-- Exercícios propostos --
- 1) Informe se cada afirmação a seguir está de acordo com as críticas de cinema, respondendo sim ou não e citando literalmente as palavras decisivas do texto. (a) O diretor Alain Resnais tem mais de oitenta anos. (b) Medos Privados em Lugares Públicos recebeu o prêmio de direção no festival de Cannes. (c) Bobby se passa inteiramente dentro do hotel Ambassador.
- 2) Segundo as críticas de cinema, quem é o ator-diretor do filme Bobby?

-- Trecho do texto --
* * *
Duro de Matar 4.0 não cai nessa armadilha. O carisma e humor do personagem continuam lá, e sua maneira única de enfrentar seus perigos continua a mesma. Mesmo que agora envolto num mundo de hackers e alta tecnologia.

O filme funciona como espetáculo de ação, mas merecia um vilão mais original e interessante. Não fez feio diante de minha expectativa (quase nostálgica) de rever o policial Mclane em ação. Mas também não alcança o humor nem a originalidade dos dois primeiros filmes.

10 de ago. de 2007

Medos Privados em Lugares Públicos

Em tempos de Shreks, Piratas do Caribe e Tranformers, é imprescindível procurar um filme nos cinemas com que se possa realizar uma “reeducação do olhar”.

Explico. O cinemão americano é de uma velocidade tal que ao espectador não sobra tempo algum para “acrescentar” algo à imagem, ou à cena. Tudo é explicado, mastigado. Dramas e emoções pré-fabricadas para assimilação passiva do público. Um tipo de cinema que acaba por viciar nosso olhar, deixando-o mais preguiçoso, insensível e, em casos mais graves, realmente anestesiado.

Para tratamentos de reeducação da sensibilidade, portanto, sugiro Medos Privados em Lugares Públicos, filme ainda em cartaz, e pelo o que li fazendo uma boa carreira no circuito alternativo.

Com mais de oitenta anos o diretor Alain Resnais continua na ativa. Esse seu último filme ganhou o prêmio de direção no último festival de Berlim.

No inverno de Paris, diversos personagens vivem a procura de afeto, de algum alento em suas vidas. Da singeleza das histórias até a sutiliza das interpretações. Tudo coopera para que Medos Privados... nos ajude a relembrar o que é realmente belo ver dentro de uma sala escura. Uma experiência gratificante. Obrigado, Resnais.

8 de ago. de 2007

Bobby

Junto com seu irmão, John Kennedy, e com Martin Luther King, Robert Kennedy (Bobby) representou nos anos sessenta uma fagulha de esperança para os norte-americanos. O ator-diretor Emílio Estevez quer que seu filme nos faça recordar desse momento, em que o sonho de um Estados Unidos mais humano e tolerante parecia próximo da realidade.

Bobby passa-se inteiramente dentro do hotel Ambassador, acompanhando diversos personagens que presenciaram a morte do senador democrata, em junho de 1968.
* * *
-- Informações exibidas --
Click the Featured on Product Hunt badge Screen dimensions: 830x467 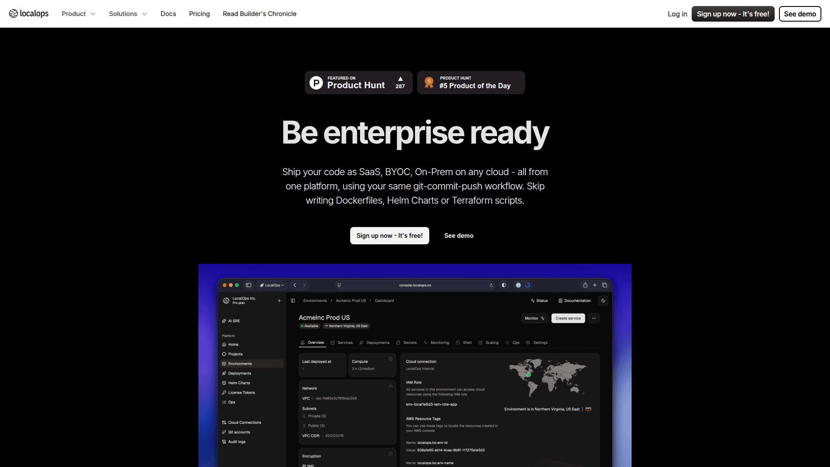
* * *
-- Respostas dos exercícios --
- 1)
(a) Sim: "Com mais de oitenta anos o diretor Alain Resnais continua na ativa."
(b) Não: "Esse seu último filme ganhou o prêmio de direção no último festival de Berlim."
(c) Sim: "Bobby passa-se inteiramente dentro do hotel Ambassador"

- 2) Emílio Estevez.